I, like most people I’m sure, have fond memories of long, cold winter nights, when the family would gather around the open wood fire and play “Rank the Bond Films”. If there was a particularly bad storm, the power would quite often go out and everyone would move just a little bit closer to the fire. For the unfamiliar, “Rank the Bond Films” is where you put the James Bond films in order from your favourite to your, well, um, least favourite. With no TV or power we needed something to do for entertainment, something to pass the time. Like most families, we usually played a game, and like most families, more often than not the game in question was “Rank the Bond Films”. For a miserable stormy night, a round or two of this old favourite was just what the doctor ordered, and it always brought the family closer together*.
To make things interesting, and to inject a bit of sibling rivalry into proceedings, our parents and granny served as judges and offered various “prizes” based on how well each of us four kids (my sister, two brothers and myself) could justify our rankings. The person who finished in fourth (and last) place would have to go outside with a blunt axe, braving the harsh wind and cold, and chop up some more fire wood. Third place would be dragged out to the back shed where out father would take off his belt and give them a thrashing. Second place would have to clean the outhouse and whoever finished in first place would get off scot free. As the winter came towards an end, the weather became a little more mild. Well, more mild than one of fathers brutal beatings anyway, making fourth place a better position to finish than third. When it got to this time of winter, my brothers Wally and Underdunk, who didn’t give themselves much of a chance of winning, would quite often try and sabotage their own efforts, in an attempt to finish in fourth place instead of third. It was a real cat-and-mouse game between the two of them as they tried to lose, but not make it look like they were trying to lose. It always resulted in hilarity, much to the confusion of our parents would couldn’t work out what was going on.
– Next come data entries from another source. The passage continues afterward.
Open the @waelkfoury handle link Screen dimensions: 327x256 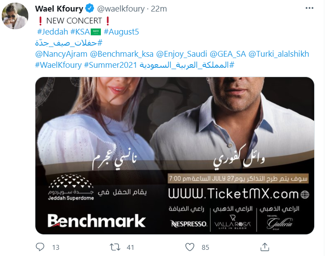(x=121, y=9)
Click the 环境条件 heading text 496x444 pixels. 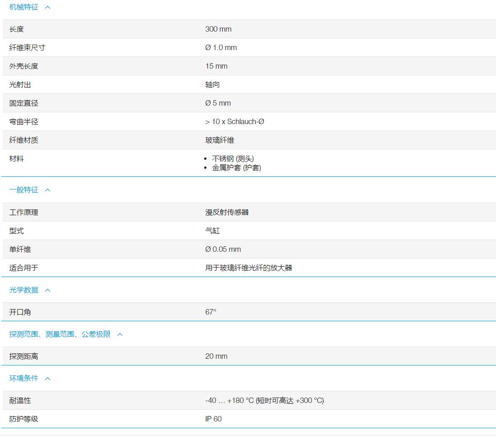click(x=23, y=379)
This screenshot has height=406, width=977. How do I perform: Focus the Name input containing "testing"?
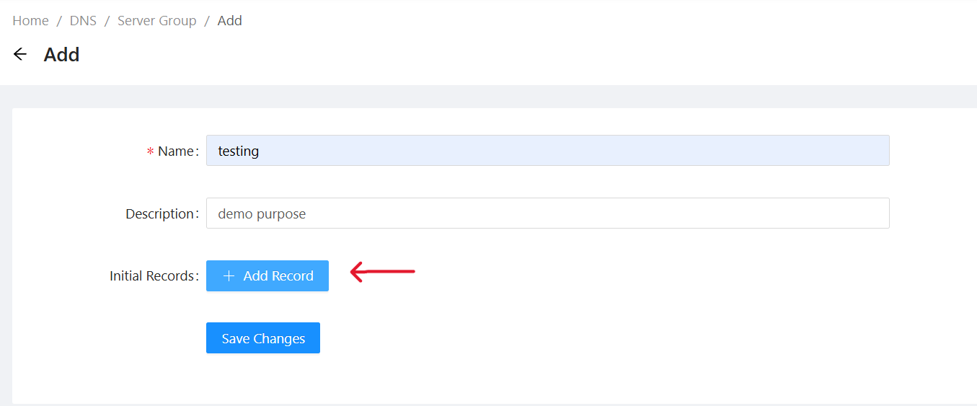(547, 151)
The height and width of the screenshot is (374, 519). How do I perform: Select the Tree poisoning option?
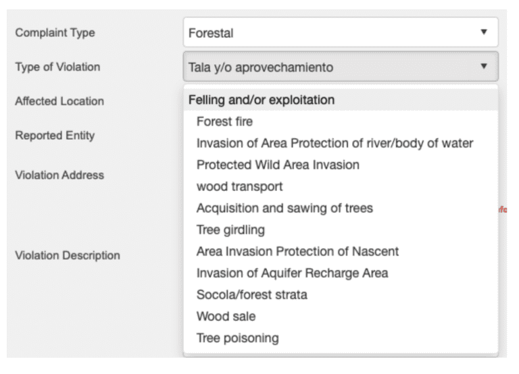237,338
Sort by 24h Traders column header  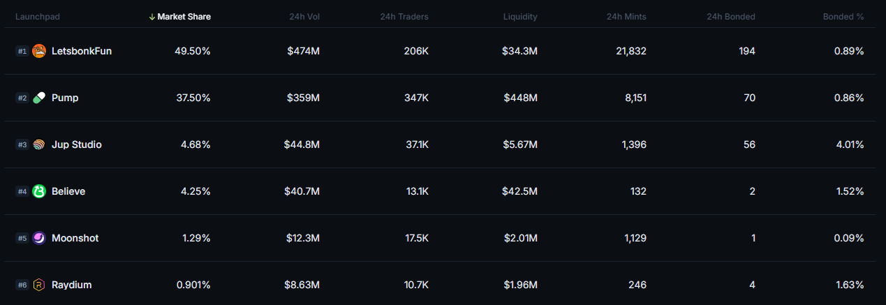click(x=404, y=17)
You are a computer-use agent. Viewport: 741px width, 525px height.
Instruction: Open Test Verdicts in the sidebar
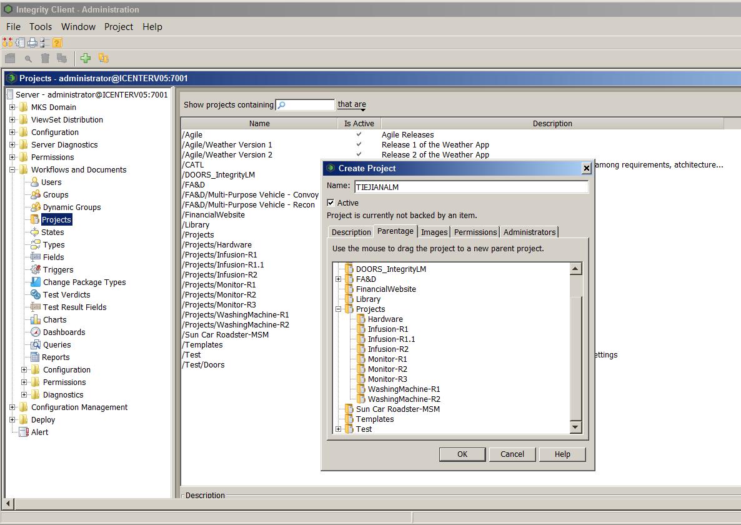click(66, 294)
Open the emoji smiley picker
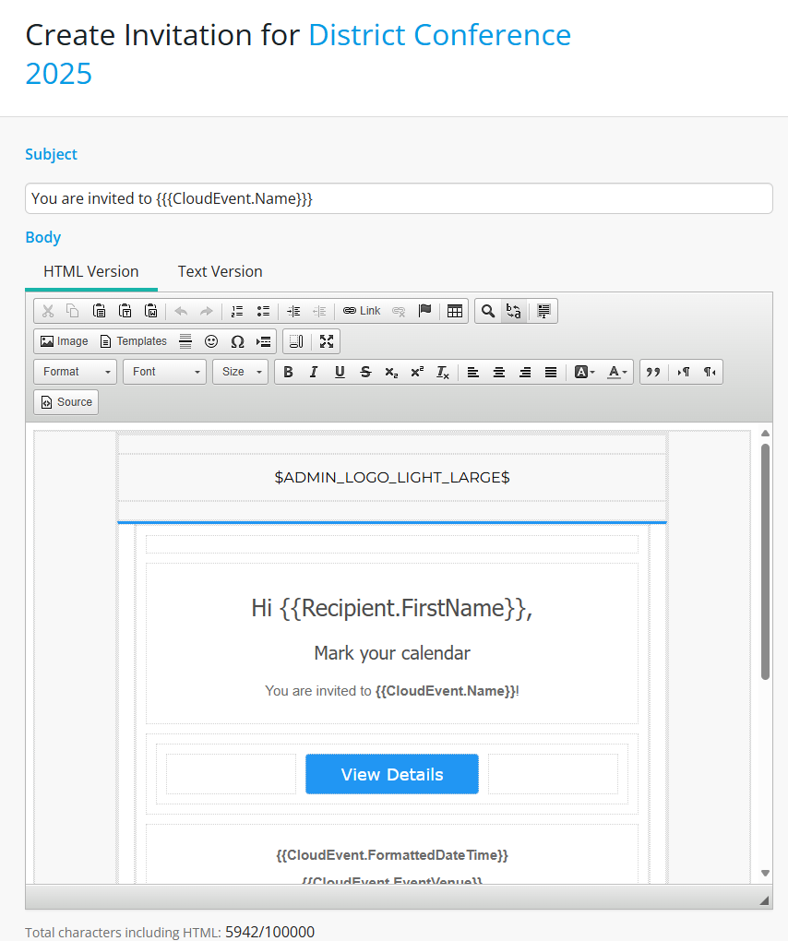The width and height of the screenshot is (788, 941). pyautogui.click(x=211, y=341)
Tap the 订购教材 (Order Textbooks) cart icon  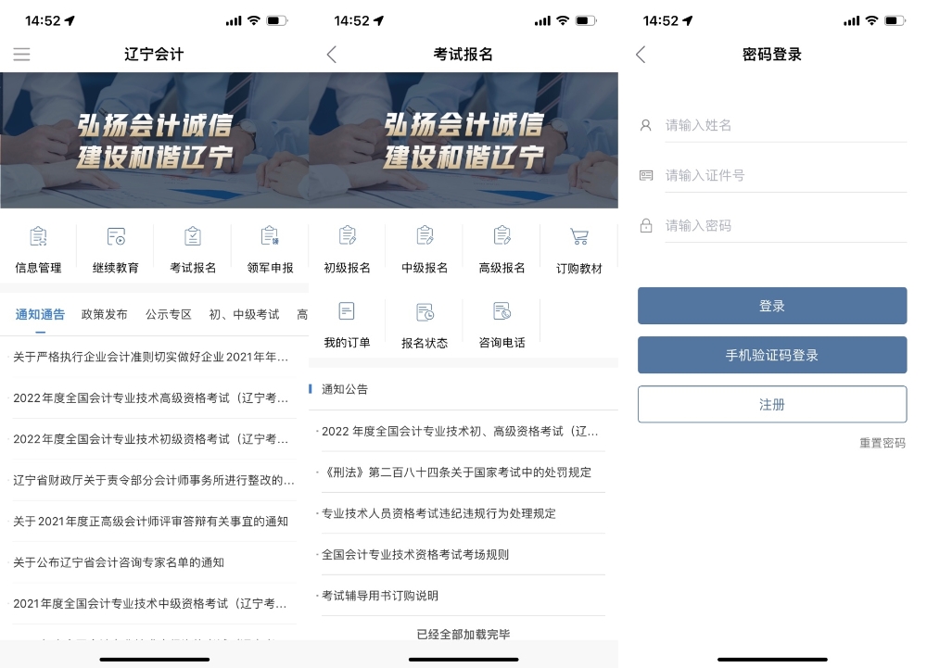pyautogui.click(x=578, y=246)
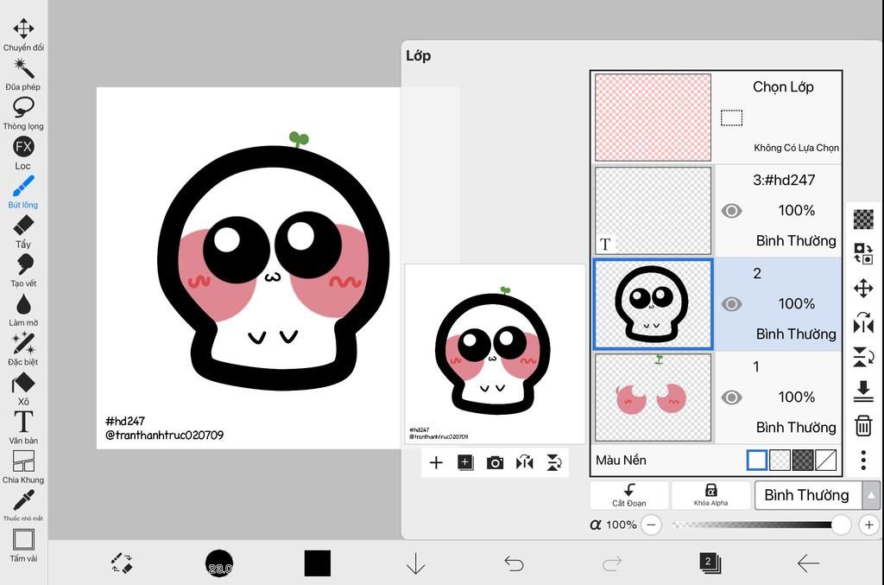The height and width of the screenshot is (585, 884).
Task: Open the FX filter (Lọc) tool
Action: (x=23, y=147)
Just like a sporting event always opens with the national anthem, our family games of “Rank the Bond Films” traditionally opened with our father boasting about how good he was at the game when he was younger, how he always took our uncles to the cleaners and how he even represented the state in the National “Rank the Bond Films” finals. Anyone who reminded our father that he grew up in the 50’s, before there were any Bond films, would be locked up in their bedroom for a month without food or water.
After father’s stories the game began. Each of us would take turns ranking the Bond films in order from best to worst, ie if Goldfinger was your favourite, you would go “1 – Goldfinger” and give a one sentence explanation on why it was the best, and then “2 – The Spy who Loved me” and so on, giving an one sentence explanation for the positioning of each of the films. Ofcourse, it’s easier to argue something that you genuinely believe, but it doesn’t hurt to conform your beliefs to match with those of the judges. Example, Granny was Sean Connery’s biggest fan, had a lock of his hair in a safe place and all. If you put a Connery Bond film worse than 12th on your ranking list, you’d receive a swift whack courtesy of Grannys cane. Not a mistake you make more than once let me tell you, sigh, good times.
I’m sure nearly everyone has played their own version of this game many, many times. But for those who grew up deprived of this wonderful experience, here is part of one of my attempts of ranking the Bond films. Can’t remember if this effort won me the game on that occasion, but I’m sure that I managed to avoid a beating..
1 – Goldfinger
2 – Thunderball
3 – From Russia With Love
Three Connery films first up, sure to appeal to Grannys heart, at any rate it will keep that cane of hers well away. Plus these three films are probably the best three anyway. Goldfinger is the ultimate Bond film. With a gadget filled car, a gold painted girl, a larger than life villian and Connery in fine form, it has everything but the kitchen sink. In fact, If this was a George Lucas film, GL would probably go back and digitally add a kitchen sink so that this film could truly have everything. Thunderball beats From Russia With Love because of the size and epicness (real word ?) of the former.
4 – Octopussy
5 – The Spy Who Loved Me
6 – The Living Daylights
7 – Diamonds Are Forever
Everyone loves The Spy Who Loved Me, especially Mumsy, can’t remember weather she likes it because Anya is portrayed as Bonds equal, or because of the awesome ski jump in the pretitle scene. Anyway it’s a top film and worthy of being near the top of the tree. Octopussy is a superb film if you can look past the silly gags, and since it’s very much a love/hate film, I scored points with father for not just regurgitating popular opinion. After the first seven films, I was off to a pretty good start.